C. Pengaruh Prestasi Belajar Mata Pelajaran Fiqih terhadap Pengamalan
Ibadah Siswa
Allah telah menciptakan manusia sebagai makhluk yang tinggi
derajatnya dibandingkan dengan makhluk lain, karena manusia dibekali dengan
kecerdasan atau akal.
Setiap kegiatan belajar akan berakhir dengan hasil belajar atau yang biasa
disebut dengan prestasi belajar. Prestasi belajar merupakan bahan yang
berharga bagi siswa, yaitu untuk memperbaiki cara-cara belajar lebih lanjut.
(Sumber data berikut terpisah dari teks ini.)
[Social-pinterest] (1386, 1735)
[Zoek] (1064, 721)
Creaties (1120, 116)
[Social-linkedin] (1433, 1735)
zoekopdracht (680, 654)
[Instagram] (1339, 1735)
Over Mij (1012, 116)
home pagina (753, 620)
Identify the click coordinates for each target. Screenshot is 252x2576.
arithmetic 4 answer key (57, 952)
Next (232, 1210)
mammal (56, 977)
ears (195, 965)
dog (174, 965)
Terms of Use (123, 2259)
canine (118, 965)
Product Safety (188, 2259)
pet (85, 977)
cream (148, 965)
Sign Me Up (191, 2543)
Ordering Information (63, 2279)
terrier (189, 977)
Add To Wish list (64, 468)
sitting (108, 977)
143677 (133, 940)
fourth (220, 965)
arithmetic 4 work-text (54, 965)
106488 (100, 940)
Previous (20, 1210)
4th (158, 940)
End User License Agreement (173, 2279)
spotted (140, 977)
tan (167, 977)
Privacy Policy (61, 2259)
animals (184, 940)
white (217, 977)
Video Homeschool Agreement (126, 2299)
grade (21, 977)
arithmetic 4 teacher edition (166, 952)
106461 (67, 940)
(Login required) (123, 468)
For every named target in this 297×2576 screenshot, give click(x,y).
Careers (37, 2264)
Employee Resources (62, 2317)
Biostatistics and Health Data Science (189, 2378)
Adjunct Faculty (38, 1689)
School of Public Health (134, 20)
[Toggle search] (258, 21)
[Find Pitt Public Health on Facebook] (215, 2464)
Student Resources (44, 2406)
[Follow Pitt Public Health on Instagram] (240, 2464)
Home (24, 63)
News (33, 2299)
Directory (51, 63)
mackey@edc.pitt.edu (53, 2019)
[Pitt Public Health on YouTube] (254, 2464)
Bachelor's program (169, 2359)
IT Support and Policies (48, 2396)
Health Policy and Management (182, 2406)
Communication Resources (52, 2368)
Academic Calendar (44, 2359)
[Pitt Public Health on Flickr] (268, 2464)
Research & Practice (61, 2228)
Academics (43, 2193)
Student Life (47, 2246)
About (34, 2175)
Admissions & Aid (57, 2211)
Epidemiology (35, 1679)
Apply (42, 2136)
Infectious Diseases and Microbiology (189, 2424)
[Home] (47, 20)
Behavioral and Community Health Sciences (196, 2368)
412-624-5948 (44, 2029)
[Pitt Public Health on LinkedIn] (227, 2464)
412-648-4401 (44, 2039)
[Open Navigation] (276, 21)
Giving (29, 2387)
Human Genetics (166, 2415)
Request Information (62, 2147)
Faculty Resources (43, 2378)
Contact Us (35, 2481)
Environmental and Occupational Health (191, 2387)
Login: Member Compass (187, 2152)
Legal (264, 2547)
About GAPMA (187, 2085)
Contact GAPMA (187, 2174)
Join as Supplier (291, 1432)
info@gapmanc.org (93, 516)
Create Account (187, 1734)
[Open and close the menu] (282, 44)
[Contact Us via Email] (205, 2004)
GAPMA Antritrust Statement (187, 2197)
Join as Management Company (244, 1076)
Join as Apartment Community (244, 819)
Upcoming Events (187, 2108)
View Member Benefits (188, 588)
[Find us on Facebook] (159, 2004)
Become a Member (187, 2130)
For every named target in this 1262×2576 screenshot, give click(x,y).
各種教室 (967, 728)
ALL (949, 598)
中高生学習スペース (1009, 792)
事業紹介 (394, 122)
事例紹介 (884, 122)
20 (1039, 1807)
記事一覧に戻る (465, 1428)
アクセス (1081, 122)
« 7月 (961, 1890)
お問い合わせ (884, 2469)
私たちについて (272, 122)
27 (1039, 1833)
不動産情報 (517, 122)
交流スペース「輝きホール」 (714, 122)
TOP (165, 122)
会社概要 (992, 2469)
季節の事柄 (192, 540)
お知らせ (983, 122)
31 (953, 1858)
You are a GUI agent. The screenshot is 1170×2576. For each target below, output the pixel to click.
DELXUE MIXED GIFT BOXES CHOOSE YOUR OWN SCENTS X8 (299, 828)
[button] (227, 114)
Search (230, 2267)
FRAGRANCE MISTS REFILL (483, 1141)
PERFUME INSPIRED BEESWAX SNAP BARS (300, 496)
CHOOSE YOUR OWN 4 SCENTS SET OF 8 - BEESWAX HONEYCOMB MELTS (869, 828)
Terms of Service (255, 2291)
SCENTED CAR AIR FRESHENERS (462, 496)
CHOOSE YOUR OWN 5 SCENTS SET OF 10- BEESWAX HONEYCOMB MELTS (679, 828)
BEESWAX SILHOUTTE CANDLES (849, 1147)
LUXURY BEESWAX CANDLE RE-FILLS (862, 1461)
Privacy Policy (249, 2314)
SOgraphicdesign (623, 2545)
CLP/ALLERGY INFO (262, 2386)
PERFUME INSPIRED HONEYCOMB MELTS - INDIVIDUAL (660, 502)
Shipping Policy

Sampai saat ini prestasi belajar masih dipakai sebagai tolak ukur untuk
menentukan kualitas siswa. Prestasi belajar merupakan
kemampuan-kemampuan yang dimiliki oleh siswa setelah ia menerima pengalaman
Adapun mempelajari fiqih berguna untuk menentukan sikap dan kearifan
dalam menarik kesimpulan serta menerapkan aturan-aturan fiqih terhadap
kenyataan-kenyataan yang ada sehingga tidak menimbulkan ekses yang tidak
perlu karena diperhatikan skala prioritas penerapannya. Tidak bersikap ifrath,
yaitu lebih dari batas dan tidak pula berskap tafrith, yaitu kurang dari batas.
Mempelajari ilmu fiqih berguna sebagai patokan untuk bersikap dalam
menjalani hidup dan kehidupan. Dengan mempelajari ilmu fiqih, juga kita akan
tahu aturan-aturan secara rinci mengenai kewajiban dan tanggung jawab
manusia terhadap Tuhannya serta kewajibannya dalam hidup bermasyarakat.
Dengan belajar ilmu fiqih juga kita akan tahu perintah Allah dan larangan
Allah, halal, haram, mana yang batal dan mana yang fasid.46
Pengamalan ibadah, seperti melaksanakan thaharah dengan baik dan
benar sebagai syarat mutlak untuk dapat melaksanakan ibadah yang lain seperti
shalat lima waktu merupakan sesuatu yang sangat urgen dalam kehidupan
seorang muslim. Dengan adanya prestasi belajar fiqih, tentunya pengamalan
ibadah hasilnya sangat maksimal, karena dalam fiqih dibahas tentang ketentuan
bagaimana manusia melaksanakan ibadah sebagai wujud penghambaannya
kepada Allah swt.
D. Kajian Penelitian Terdahulu
Kajian dan penelitian tentang prestasi mata pelajaran fiqih dan ibadah
telah banyak dilakukan, bahkan beberapa karya ilmiah dan buku-buku yang
relevan dengan permasalahan yang dikaji telah memberikan kontribusi yang
sangat signifikan dalam rangka mengkaji dan memahami permasalahan yang
dikaji, sehingga akan memberikan suatu pemahaman yang lebih
komprehensif.
Salah satu hasil penelitian yang berkaitan tentang tema ini dapat
ditemukan dalam skripsi yang berjudul “Korelasi Prestasi Belajar Mata
Pelajaran Fiqih dengan Peribadatan Siswa di MTs Aswaja Tunggangri” yang
diteliti oleh Ana Tree Rahmatul Ulfa. Skripsi ini menggunakan metode
observasi, dokumentasi, interview, angket. Kesimpulan dari skripsi ini adalah
bahwa ada korelasi yang positif lagi signifikan antara prestasi belajar siswa
pada mata pelajaran fiqih dengan peribadatan siswa MTs Ahlussunnah Wal
Jama’ah Tunggangri Kalidawir dalam kategori agak rendah.47
Sebagai pengembangan dari penelitian di atas, maka penulis
melaksanakan penelitian kembali dengan fokus kajian tentang pengamalan
ibadah untuk mengetahui pengaruh prestasi belajar mata pelajaran fiqih
terhadap pengamalan ibadah siswa kelas VIII di SMP Islam Durenan
Trenggalek tahun pelajaran 2013/ 2014.